Miss America’s future plans may resemble your own more than you think. In a phone interview on Thursday, Oct. 18, Katie Harman said her next goal in life is to graduate from college.To accomplish her goal, Harman will be returning to PSU for the winter term of 2003 to complete her Speech Communications and Vocal Performance degree.

“I miss the camaraderie, the professors. I liked the atmosphere.”

She also looks forward to her actual studies, which, she said, is one activity she is missing out on this year.

“I love learning,” she said. “If I can learn something every day, I’m doing OK. I miss that about this year.”

In the future, Harman hopes to use some of the $75,000 she earned from the pageant to pursue graduate work in bioethics.

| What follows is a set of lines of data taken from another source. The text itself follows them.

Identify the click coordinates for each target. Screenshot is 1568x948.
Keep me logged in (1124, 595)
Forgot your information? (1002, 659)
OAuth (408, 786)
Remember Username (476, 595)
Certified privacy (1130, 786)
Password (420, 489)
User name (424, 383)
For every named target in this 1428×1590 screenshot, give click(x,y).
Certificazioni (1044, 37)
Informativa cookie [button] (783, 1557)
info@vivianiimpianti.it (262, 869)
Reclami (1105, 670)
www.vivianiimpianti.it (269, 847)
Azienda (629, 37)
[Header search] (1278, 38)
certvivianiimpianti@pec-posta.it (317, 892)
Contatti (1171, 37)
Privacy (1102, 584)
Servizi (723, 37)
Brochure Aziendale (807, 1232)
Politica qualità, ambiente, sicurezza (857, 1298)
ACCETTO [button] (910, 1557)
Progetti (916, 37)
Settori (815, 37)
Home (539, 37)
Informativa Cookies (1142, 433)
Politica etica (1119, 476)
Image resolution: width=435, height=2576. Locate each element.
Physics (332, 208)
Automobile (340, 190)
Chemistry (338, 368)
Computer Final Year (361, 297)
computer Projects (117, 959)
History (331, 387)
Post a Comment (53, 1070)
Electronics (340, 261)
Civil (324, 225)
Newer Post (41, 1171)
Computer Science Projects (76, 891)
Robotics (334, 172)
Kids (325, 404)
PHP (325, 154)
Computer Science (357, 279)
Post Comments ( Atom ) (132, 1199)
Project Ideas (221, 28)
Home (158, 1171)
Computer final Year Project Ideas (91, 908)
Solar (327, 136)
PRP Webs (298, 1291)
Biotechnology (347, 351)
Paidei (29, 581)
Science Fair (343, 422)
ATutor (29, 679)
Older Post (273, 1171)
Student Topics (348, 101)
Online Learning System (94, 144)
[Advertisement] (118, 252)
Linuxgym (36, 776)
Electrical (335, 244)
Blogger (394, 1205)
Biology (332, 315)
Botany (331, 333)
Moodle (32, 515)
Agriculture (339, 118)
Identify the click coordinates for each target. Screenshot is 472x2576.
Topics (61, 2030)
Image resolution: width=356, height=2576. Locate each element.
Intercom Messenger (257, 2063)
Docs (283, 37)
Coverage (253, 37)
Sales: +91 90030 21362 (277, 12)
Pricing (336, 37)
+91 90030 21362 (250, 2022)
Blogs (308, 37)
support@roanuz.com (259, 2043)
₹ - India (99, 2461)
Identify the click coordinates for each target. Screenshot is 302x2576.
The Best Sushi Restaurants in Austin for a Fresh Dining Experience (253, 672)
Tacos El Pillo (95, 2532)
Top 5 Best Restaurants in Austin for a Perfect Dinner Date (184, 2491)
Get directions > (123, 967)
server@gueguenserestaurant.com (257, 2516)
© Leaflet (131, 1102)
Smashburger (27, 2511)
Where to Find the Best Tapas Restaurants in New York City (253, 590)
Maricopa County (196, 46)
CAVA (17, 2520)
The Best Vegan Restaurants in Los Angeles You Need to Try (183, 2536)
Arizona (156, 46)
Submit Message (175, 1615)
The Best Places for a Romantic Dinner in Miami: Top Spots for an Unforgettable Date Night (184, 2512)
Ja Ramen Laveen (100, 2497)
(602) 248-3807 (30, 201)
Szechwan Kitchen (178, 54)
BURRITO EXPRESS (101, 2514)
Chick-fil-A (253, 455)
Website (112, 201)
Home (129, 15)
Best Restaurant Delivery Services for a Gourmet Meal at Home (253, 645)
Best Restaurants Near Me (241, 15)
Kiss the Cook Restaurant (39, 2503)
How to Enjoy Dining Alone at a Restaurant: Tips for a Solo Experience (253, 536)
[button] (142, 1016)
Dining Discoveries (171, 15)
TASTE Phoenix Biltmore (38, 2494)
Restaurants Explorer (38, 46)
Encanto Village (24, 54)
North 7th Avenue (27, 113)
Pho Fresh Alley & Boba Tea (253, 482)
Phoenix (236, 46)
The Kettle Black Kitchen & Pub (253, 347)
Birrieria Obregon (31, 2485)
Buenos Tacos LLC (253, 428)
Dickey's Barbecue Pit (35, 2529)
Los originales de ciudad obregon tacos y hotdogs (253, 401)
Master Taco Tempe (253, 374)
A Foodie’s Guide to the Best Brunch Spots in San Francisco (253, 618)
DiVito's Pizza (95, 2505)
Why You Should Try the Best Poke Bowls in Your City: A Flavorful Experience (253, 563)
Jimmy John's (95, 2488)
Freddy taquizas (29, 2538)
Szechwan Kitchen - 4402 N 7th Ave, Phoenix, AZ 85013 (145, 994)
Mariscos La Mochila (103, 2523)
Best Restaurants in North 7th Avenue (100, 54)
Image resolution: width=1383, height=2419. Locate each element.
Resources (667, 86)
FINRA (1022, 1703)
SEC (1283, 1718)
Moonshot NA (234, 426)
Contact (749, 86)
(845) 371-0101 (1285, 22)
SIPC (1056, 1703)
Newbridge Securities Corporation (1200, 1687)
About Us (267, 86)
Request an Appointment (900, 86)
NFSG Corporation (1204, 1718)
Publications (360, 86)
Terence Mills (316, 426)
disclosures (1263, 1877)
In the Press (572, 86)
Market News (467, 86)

Harman’s educational goals are high. But she doesn’t regret temporarily putting school aside to fulfill the responsibilities that come with being Miss America.

“I’m getting that life experience,” she said.

She is also educating herself through reading in her spare time.

“I like to read biographies. People’s lives are fascinating.”

Harman is currently reading the biography of Beverly Sills, a world-famous opera singer who raised over $80 million for causes concerning birth defects and Multiple Sclerosis. But Harman admires Sills for yet another reason than her renowned vocal skills and financial generosity.

“I find Sills influential simply because she was herself,” Harman said. “She was very motivated. And she wanted to perform for herself.”

Sills is only one of many of Harman’s role models.

“I look up to anyone who is willing to be themselves. So I have a lot of people I look up to.”

Harman finds Portlanders fit this mould of people willing to be themselves, which she can see in the way they dress.

“Portland has a very relaxed fashion sense. It’s unique to each person,” she said. “Portlanders accept style as an individual thing: whatever you choose to do, that is what is appropriate.”

This individualistic mind-set, she said, has influenced her own fashion style. The influence is apparent in her low-key apparel and minimal amount of makeup, both highlighting her own natural beauty instead of drawing attention to the clothing and makeup themselves.

“I know my style exemplified me,” she said. “(It’s important to have) confidence in personal style.”

Harman’s minimalist approach to style carries over to her social life. She doesn’t try to impress her friends with her new title.

“My friends will always know me as Katie,” she said. “This isn’t going to change me. I’m fitting in the role of Miss America – it’s not becoming me.”

Actually, not all Harman’s friends know her as Katie. Some of her friends, she said, call her “peanut” because of her small size: Harman is only five feet three inches tall.

Harman is taking advantage of her voice this year to tell others of the “power of positive thoughts,” a philosophy inspired by her Christian beliefs.

“A message I like to give everyone is a message of no regrets,” she said. Harman realizes we will always have regrets in our lives, but through positive thinking, she said, we can overcome them.

Harman hopes to continue to spread this message when she visits Afghanistan’s neighboring countries in the near future.